[Saved data entries]
★ ★ ★ ★ ★ ★ ★

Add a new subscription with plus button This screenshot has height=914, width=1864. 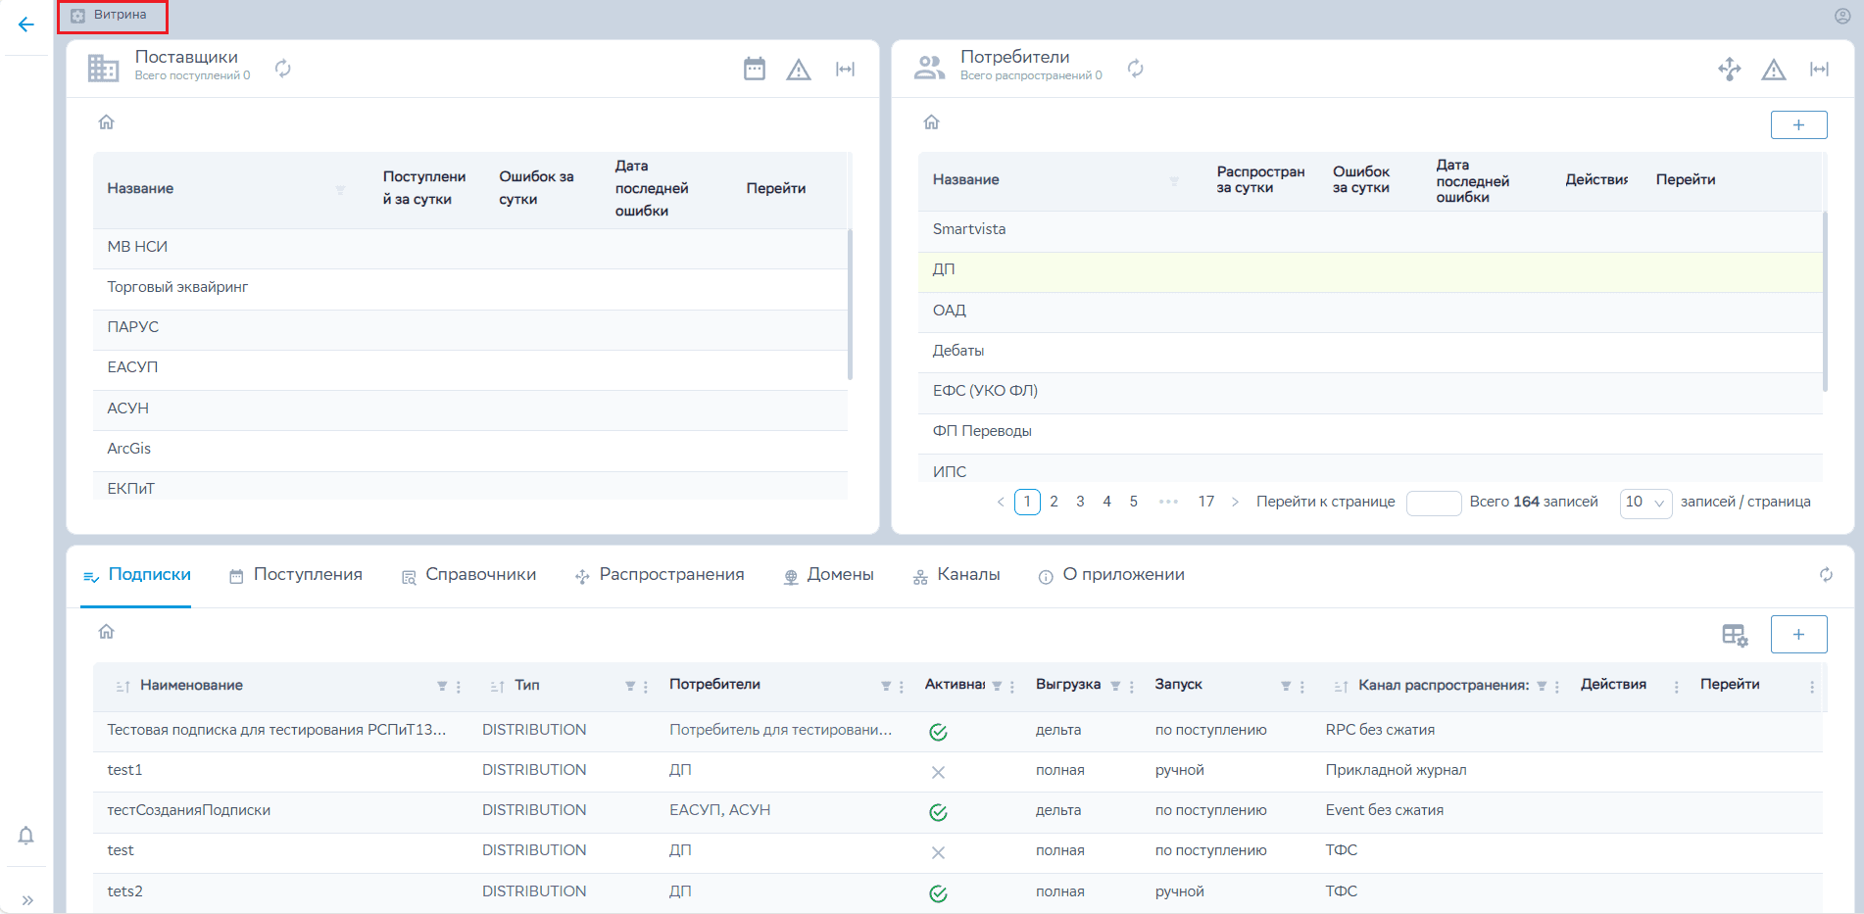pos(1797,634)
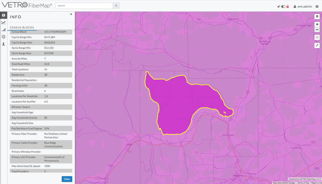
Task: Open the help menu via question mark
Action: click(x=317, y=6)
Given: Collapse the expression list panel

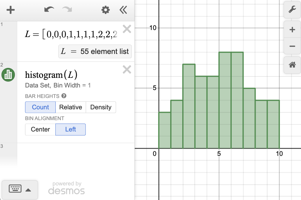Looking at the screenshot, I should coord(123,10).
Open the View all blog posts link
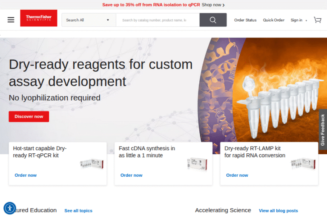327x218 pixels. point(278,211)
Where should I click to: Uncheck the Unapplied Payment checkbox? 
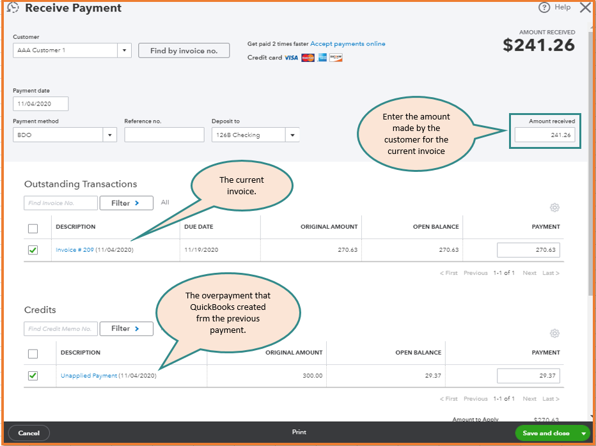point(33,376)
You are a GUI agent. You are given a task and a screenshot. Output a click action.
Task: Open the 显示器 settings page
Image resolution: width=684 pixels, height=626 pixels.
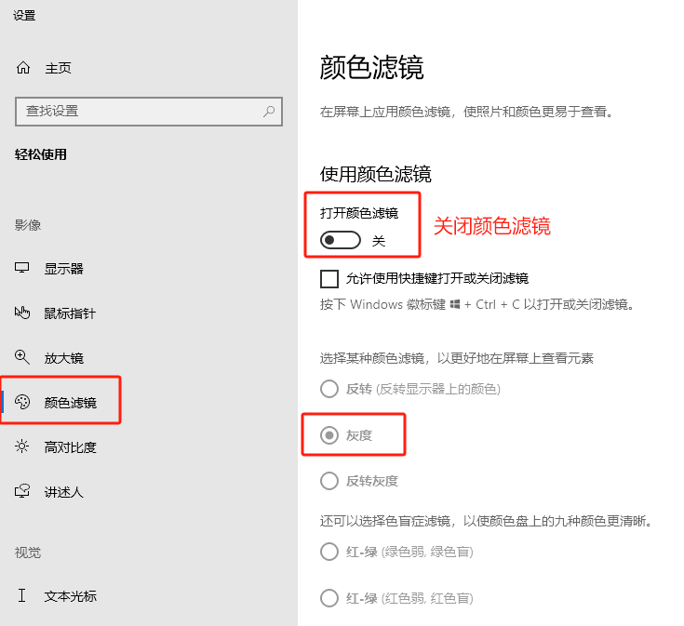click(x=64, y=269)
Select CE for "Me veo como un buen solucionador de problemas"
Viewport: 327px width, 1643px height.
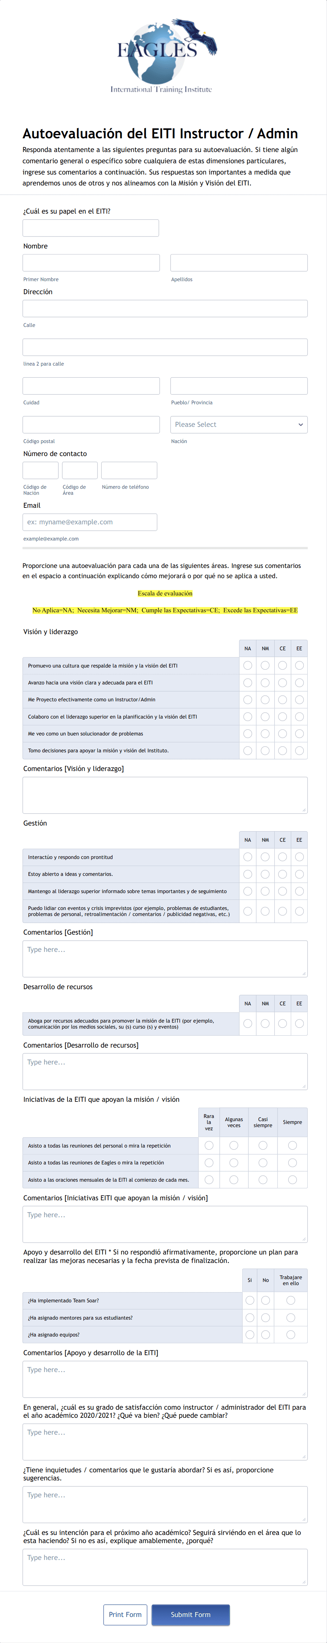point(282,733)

★ ★ ★ ★ ★ ★ ★

■ Your goal:
A word-for-word repeat is expected of the lines from the one with "Select CE for" to the end of the data, both included; pictures are not part of it.

■ Exercise result:
Select CE for "Me veo como un buen solucionador de problemas"
Viewport: 327px width, 1643px height.
point(282,733)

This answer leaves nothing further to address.